> **What you are asked to do**: Return exactly the lines of the entries, from the one with "The image size" to the last.

(Records contained in a dataset)

━━━━━━━━

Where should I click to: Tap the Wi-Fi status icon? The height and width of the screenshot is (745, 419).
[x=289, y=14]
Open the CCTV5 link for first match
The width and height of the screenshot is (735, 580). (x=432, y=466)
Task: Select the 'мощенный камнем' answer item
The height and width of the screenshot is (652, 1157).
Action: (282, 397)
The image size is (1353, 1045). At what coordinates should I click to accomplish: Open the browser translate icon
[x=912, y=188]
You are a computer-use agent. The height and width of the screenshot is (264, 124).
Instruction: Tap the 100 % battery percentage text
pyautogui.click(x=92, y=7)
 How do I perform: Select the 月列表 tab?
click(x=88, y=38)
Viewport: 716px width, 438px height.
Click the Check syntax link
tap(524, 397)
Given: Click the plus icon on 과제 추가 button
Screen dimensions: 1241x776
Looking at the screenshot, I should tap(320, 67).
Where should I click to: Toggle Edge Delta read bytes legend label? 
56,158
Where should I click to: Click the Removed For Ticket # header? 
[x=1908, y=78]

━━━━━━━━

> **Exercise response**:
The image size is (1353, 1045). At what coordinates should I click to accomplish: Open the browser translate icon
[x=912, y=188]
You are a computer-use agent. The height and width of the screenshot is (264, 124).
Instruction: Tap the 100 % battery percentage text
pyautogui.click(x=92, y=7)
 How do I perform: Select the 月列表 tab?
click(x=88, y=38)
Viewport: 716px width, 438px height.
Click the Check syntax link
tap(524, 397)
Given: Click the plus icon on 과제 추가 button
Screen dimensions: 1241x776
Looking at the screenshot, I should tap(320, 67).
Where should I click to: Toggle Edge Delta read bytes legend label? 
56,158
Where should I click to: Click the Removed For Ticket # header? 
[x=1908, y=78]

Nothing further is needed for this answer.